[Data extracted from a collection]
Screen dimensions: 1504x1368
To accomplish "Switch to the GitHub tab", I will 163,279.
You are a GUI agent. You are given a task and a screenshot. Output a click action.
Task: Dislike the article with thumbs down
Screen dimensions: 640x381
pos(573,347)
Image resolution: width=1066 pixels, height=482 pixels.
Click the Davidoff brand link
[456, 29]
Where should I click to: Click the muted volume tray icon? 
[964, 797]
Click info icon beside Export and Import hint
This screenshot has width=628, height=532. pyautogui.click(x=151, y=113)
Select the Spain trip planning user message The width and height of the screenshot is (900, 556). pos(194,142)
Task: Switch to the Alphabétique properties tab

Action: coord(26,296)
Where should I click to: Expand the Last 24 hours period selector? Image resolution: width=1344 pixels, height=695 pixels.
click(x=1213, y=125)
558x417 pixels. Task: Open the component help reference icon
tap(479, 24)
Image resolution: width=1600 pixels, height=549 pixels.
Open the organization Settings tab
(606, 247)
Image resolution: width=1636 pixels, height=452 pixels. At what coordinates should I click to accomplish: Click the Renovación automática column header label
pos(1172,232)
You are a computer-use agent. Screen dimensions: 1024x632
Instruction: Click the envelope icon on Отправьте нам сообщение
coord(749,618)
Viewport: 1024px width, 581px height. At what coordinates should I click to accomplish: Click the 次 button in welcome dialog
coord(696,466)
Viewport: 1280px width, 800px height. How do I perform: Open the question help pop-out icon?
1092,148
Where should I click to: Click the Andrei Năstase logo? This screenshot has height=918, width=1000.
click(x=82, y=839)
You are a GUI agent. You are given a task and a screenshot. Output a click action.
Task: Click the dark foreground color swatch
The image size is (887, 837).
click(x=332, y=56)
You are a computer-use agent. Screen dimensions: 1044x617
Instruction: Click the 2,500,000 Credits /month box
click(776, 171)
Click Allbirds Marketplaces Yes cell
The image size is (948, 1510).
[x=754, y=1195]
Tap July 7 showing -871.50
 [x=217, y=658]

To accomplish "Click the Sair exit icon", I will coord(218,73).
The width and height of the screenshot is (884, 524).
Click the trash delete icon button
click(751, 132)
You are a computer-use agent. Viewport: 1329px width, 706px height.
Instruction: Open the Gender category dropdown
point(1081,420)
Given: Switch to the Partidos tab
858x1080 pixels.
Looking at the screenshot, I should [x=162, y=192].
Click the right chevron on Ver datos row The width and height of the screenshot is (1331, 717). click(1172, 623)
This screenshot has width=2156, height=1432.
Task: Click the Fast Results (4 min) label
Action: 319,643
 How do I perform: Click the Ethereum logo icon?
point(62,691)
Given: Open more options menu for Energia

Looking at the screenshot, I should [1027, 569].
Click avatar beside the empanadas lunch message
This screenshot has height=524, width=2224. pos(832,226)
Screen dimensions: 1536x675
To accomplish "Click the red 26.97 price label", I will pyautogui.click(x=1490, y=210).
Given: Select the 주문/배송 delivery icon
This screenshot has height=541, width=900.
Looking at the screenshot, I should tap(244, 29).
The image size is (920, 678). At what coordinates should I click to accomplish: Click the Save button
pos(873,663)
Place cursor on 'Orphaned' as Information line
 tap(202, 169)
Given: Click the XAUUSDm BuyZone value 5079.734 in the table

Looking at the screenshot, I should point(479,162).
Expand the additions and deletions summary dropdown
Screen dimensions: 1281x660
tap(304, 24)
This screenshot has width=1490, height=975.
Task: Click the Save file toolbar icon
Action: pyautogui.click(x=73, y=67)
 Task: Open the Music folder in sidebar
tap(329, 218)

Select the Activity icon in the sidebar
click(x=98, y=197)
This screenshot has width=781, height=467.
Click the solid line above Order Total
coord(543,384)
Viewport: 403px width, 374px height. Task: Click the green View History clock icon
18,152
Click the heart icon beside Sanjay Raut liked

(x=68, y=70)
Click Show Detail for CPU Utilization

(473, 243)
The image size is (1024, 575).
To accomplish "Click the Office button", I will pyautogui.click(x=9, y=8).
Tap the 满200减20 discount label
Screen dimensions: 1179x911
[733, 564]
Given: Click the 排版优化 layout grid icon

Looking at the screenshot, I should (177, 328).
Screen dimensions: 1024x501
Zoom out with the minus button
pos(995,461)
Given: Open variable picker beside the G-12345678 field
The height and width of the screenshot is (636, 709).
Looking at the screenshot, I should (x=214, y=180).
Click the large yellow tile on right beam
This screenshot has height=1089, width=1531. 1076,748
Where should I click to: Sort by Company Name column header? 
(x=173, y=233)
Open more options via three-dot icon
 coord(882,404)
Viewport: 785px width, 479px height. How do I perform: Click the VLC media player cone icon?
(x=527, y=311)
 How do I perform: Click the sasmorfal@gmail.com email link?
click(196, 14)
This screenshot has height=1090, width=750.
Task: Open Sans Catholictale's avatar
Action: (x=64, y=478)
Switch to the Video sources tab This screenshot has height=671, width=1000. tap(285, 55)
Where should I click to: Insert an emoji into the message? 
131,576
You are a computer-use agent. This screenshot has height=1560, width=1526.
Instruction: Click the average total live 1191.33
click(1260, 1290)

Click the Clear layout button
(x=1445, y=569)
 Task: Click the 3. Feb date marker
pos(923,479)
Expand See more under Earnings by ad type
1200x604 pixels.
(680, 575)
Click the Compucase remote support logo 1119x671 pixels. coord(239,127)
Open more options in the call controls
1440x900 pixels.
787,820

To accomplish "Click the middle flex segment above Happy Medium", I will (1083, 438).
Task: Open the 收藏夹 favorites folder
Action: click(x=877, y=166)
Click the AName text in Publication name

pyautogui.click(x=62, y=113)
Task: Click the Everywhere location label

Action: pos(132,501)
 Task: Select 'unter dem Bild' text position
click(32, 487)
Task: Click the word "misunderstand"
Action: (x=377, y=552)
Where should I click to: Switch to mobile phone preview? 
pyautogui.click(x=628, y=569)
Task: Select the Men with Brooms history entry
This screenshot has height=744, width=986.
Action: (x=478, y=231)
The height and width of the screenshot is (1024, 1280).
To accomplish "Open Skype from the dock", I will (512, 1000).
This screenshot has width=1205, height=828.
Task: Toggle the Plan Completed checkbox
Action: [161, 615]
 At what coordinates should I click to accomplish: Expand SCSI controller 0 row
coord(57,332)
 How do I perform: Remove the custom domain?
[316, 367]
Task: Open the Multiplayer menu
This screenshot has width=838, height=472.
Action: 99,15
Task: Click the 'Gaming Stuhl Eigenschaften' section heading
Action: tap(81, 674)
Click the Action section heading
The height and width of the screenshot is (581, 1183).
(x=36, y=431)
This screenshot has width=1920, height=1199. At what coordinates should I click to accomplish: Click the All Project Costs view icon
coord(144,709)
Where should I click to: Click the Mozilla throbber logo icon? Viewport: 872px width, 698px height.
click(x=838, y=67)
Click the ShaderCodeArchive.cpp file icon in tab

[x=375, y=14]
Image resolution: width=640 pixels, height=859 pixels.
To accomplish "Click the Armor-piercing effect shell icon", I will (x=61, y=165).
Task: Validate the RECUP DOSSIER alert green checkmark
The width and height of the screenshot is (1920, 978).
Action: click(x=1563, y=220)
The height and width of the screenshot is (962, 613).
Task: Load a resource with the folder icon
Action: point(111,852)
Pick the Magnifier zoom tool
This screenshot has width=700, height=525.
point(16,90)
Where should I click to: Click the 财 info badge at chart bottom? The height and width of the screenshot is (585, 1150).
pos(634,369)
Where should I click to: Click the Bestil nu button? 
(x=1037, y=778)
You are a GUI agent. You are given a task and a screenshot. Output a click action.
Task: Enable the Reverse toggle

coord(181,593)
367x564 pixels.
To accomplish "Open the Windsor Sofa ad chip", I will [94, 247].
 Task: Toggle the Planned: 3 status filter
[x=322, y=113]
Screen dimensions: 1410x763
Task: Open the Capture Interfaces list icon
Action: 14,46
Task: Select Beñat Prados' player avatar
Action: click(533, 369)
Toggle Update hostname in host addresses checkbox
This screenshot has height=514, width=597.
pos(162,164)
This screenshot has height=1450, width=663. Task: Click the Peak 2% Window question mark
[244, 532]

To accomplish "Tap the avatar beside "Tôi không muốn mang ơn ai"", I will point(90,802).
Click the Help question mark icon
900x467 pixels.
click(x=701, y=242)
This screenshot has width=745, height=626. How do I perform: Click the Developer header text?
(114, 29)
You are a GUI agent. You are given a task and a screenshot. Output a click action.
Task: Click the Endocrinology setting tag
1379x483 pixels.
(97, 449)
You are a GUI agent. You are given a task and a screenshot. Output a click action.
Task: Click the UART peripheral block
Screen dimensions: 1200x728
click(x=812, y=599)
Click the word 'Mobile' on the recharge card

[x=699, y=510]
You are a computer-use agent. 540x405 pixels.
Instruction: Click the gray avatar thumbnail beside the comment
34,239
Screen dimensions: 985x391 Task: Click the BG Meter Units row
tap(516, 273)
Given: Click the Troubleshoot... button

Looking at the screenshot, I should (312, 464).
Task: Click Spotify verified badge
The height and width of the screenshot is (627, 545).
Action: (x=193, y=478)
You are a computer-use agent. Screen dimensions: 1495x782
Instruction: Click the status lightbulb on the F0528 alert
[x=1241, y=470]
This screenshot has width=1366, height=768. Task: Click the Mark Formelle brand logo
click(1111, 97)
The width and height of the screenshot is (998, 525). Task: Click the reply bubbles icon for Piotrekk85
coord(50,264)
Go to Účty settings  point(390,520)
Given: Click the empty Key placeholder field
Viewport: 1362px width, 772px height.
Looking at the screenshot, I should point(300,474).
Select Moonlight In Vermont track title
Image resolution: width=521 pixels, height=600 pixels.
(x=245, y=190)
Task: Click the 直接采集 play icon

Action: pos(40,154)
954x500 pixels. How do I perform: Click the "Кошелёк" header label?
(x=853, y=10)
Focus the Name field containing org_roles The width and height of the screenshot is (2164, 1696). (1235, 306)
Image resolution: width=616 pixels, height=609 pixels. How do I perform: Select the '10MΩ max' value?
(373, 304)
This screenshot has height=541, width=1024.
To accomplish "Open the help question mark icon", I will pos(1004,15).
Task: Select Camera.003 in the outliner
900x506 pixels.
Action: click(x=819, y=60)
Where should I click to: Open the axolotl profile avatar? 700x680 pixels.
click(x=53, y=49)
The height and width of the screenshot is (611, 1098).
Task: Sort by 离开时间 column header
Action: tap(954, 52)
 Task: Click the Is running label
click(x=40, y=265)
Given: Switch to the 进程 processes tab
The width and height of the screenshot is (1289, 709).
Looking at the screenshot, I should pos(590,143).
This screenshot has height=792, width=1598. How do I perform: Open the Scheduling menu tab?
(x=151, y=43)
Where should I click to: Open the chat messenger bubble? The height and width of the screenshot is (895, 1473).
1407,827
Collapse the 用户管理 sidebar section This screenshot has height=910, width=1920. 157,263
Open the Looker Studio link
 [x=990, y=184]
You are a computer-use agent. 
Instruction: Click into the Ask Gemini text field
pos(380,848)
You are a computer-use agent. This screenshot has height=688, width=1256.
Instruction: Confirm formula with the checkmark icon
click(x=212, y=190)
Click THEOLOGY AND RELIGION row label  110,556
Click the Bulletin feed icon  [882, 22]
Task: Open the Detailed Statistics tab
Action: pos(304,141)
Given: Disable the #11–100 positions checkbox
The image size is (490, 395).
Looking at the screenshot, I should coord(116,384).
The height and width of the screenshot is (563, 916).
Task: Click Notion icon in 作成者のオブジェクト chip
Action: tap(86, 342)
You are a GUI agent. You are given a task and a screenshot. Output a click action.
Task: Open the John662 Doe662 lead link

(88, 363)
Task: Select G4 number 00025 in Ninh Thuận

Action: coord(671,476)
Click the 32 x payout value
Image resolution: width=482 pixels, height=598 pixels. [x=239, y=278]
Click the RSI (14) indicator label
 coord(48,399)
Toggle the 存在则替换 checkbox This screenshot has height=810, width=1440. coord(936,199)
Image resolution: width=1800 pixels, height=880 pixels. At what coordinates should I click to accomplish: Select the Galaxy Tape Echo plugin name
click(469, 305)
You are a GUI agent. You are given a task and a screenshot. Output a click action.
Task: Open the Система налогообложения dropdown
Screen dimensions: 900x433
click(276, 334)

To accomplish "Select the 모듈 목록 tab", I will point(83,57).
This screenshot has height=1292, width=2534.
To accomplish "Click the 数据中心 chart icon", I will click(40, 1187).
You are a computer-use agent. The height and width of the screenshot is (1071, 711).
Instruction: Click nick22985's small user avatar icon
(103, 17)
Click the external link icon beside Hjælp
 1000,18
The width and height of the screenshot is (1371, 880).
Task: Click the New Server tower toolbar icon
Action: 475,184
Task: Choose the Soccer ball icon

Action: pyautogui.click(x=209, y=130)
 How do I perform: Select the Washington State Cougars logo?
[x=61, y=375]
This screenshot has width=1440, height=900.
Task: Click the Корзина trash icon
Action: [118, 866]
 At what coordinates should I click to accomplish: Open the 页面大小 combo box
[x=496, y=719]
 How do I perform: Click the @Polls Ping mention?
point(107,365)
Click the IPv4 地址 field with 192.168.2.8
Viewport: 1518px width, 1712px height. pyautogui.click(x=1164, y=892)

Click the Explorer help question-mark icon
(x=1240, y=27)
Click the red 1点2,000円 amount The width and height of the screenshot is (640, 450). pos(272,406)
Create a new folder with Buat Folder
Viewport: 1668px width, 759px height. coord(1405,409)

ABOUT THIS EXERCISE: Using the data above, reproduce exactly the lines between those holding "900x506 pixels." and "has height=688, width=1256.", inclusive, and no others.

TASK RESPONSE:
900x506 pixels.
Action: click(x=819, y=60)
Where should I click to: Open the axolotl profile avatar? 700x680 pixels.
click(x=53, y=49)
The height and width of the screenshot is (611, 1098).
Task: Sort by 离开时间 column header
Action: tap(954, 52)
 Task: Click the Is running label
click(x=40, y=265)
Given: Switch to the 进程 processes tab
The width and height of the screenshot is (1289, 709).
Looking at the screenshot, I should pos(590,143).
This screenshot has height=792, width=1598. How do I perform: Open the Scheduling menu tab?
(x=151, y=43)
Where should I click to: Open the chat messenger bubble? The height and width of the screenshot is (895, 1473).
1407,827
Collapse the 用户管理 sidebar section This screenshot has height=910, width=1920. 157,263
Open the Looker Studio link
 [x=990, y=184]
You are a computer-use agent. 
Instruction: Click into the Ask Gemini text field
pos(380,848)
You are a computer-use agent. This screenshot has height=688, width=1256.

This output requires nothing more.